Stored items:

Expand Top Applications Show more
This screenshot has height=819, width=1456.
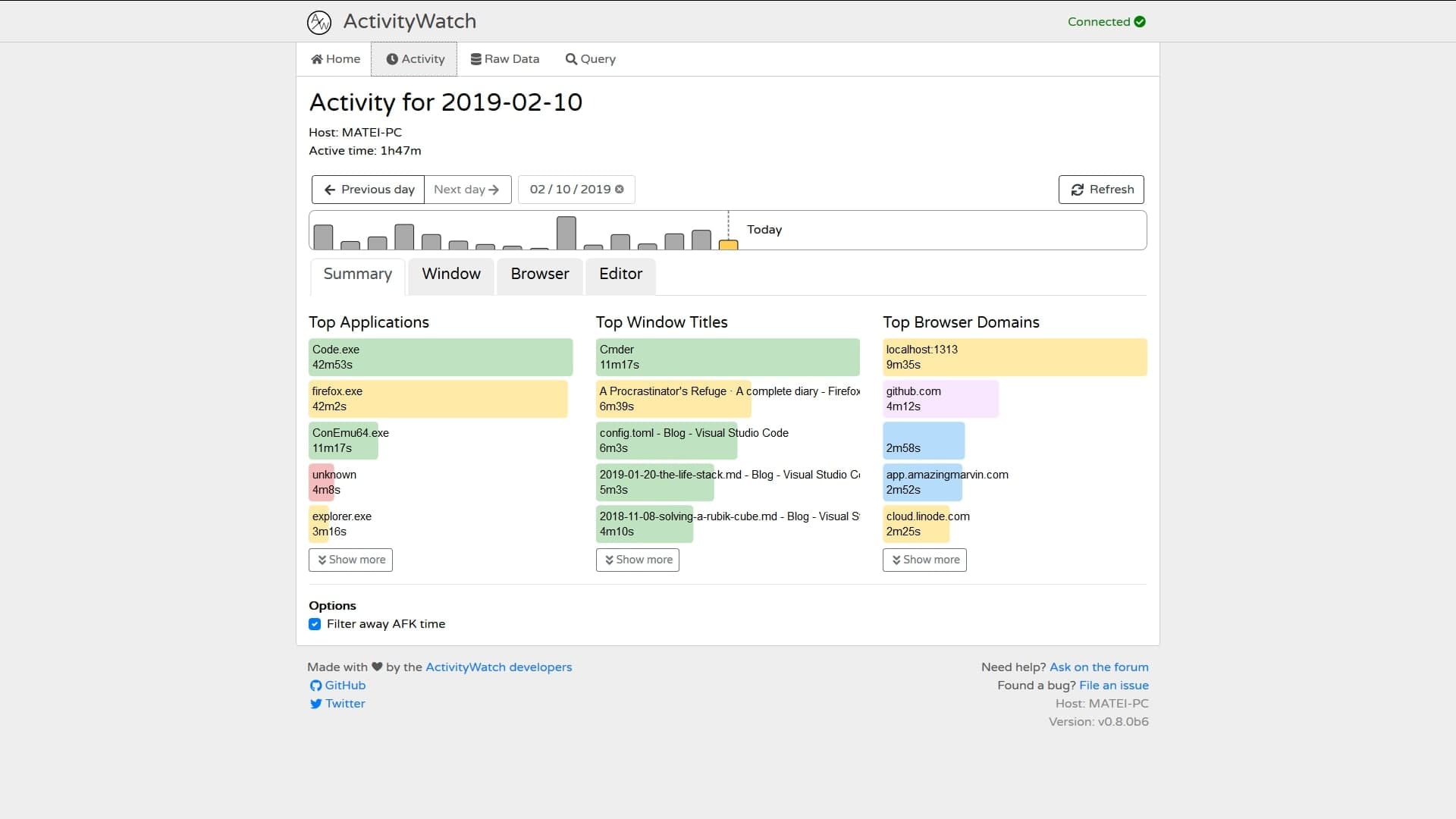point(350,559)
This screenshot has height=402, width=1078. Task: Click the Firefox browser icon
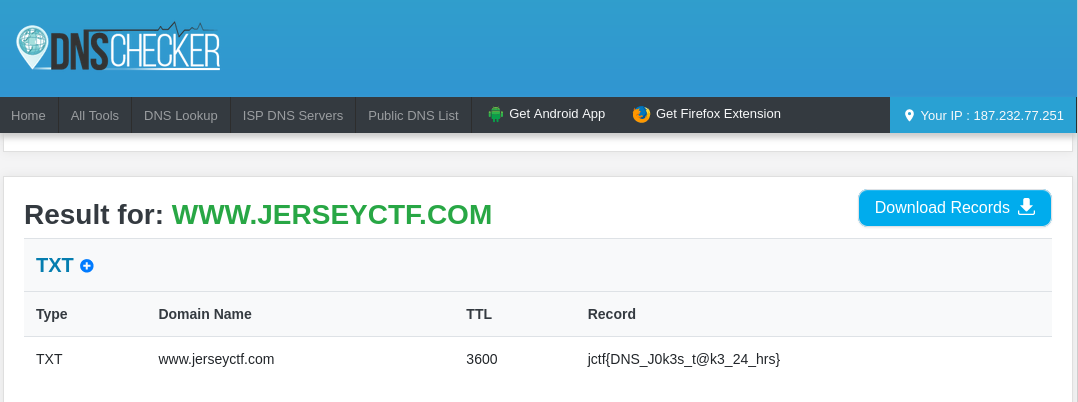coord(641,114)
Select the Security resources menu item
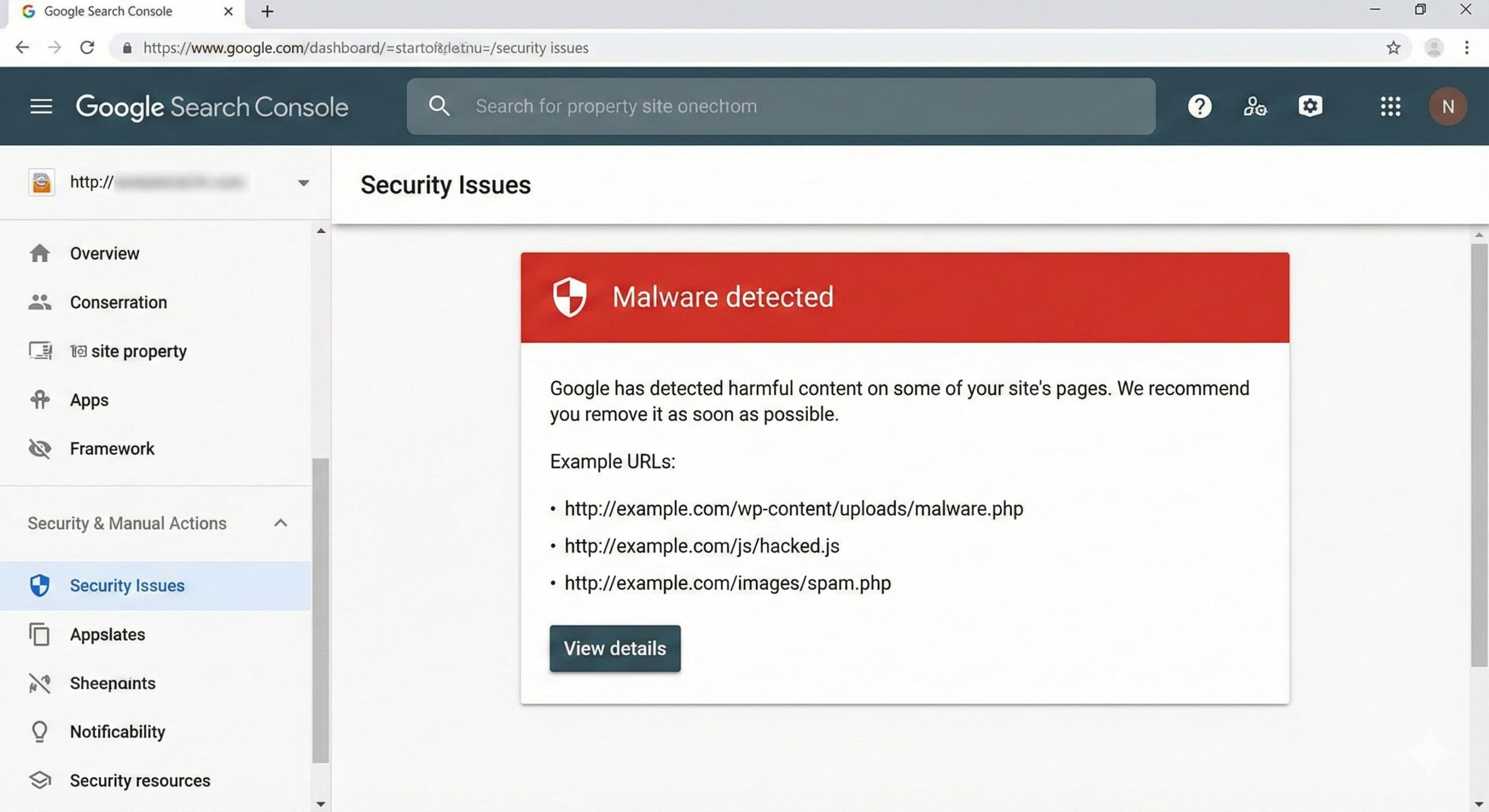This screenshot has height=812, width=1489. click(x=140, y=780)
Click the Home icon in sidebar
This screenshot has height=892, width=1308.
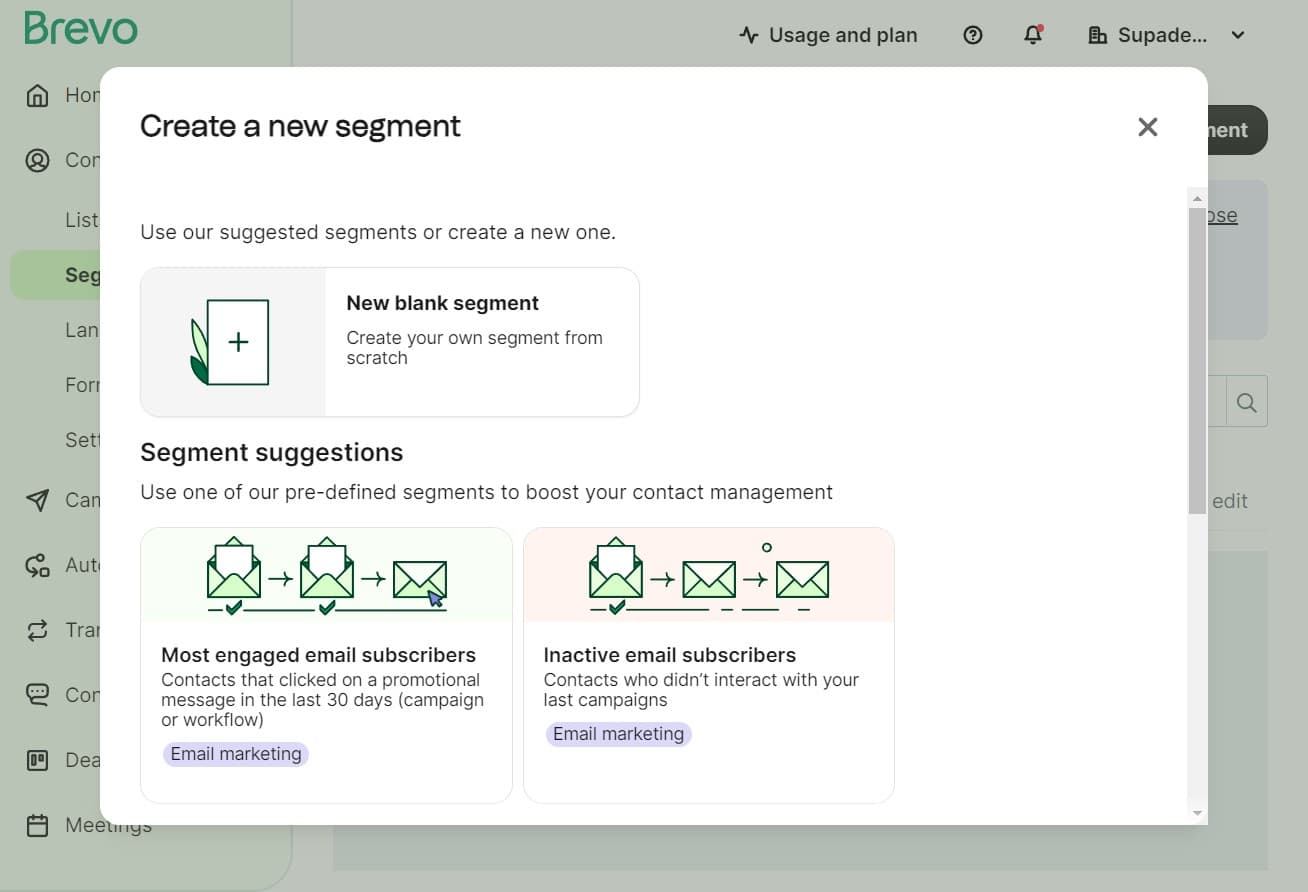point(37,95)
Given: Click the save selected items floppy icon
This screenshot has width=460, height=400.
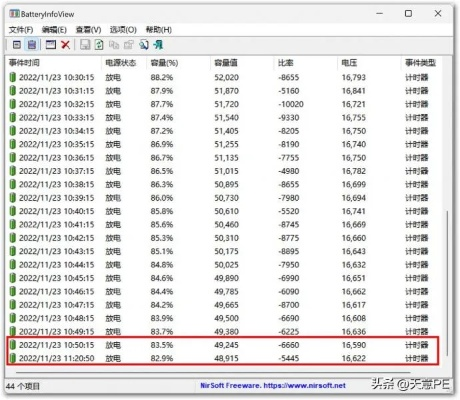Looking at the screenshot, I should (85, 45).
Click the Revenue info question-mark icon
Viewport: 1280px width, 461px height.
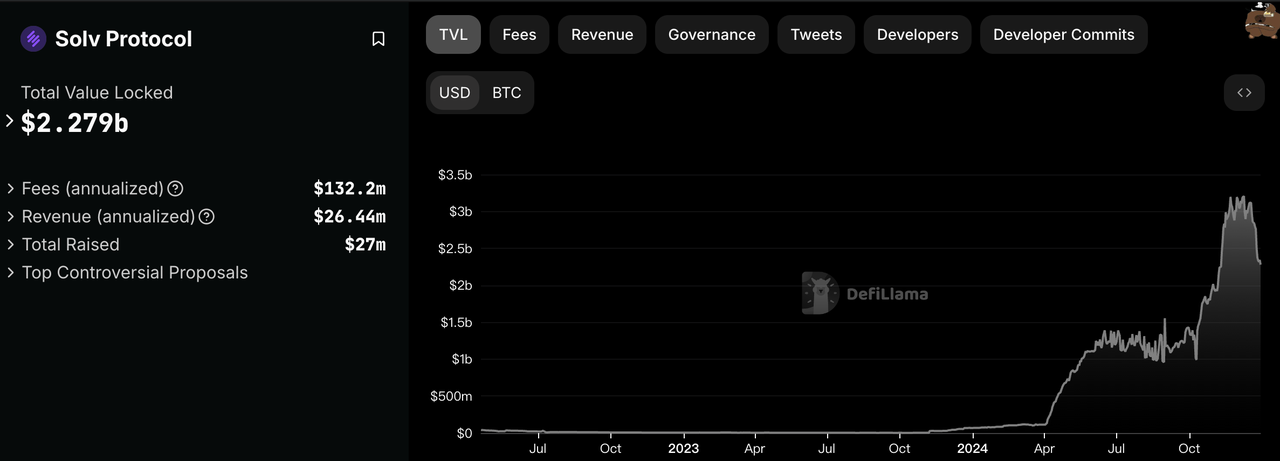pos(207,217)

§ **EXERCISE BRIEF**: Repeat every record precisely. Any picture among them stays out of the copy.

§ **RESPONSE TO THE EXERCISE**:
Expand Top Applications Show more
This screenshot has height=819, width=1456.
point(350,559)
This screenshot has height=402, width=1078. Task: Click the Firefox browser icon
coord(641,114)
Select the Security resources menu item
This screenshot has height=812, width=1489. click(x=140, y=780)
Click the Home icon in sidebar
This screenshot has height=892, width=1308.
point(37,95)
Given: Click the save selected items floppy icon
This screenshot has width=460, height=400.
Looking at the screenshot, I should (85, 45).
Click the Revenue info question-mark icon
Viewport: 1280px width, 461px height.
pos(207,217)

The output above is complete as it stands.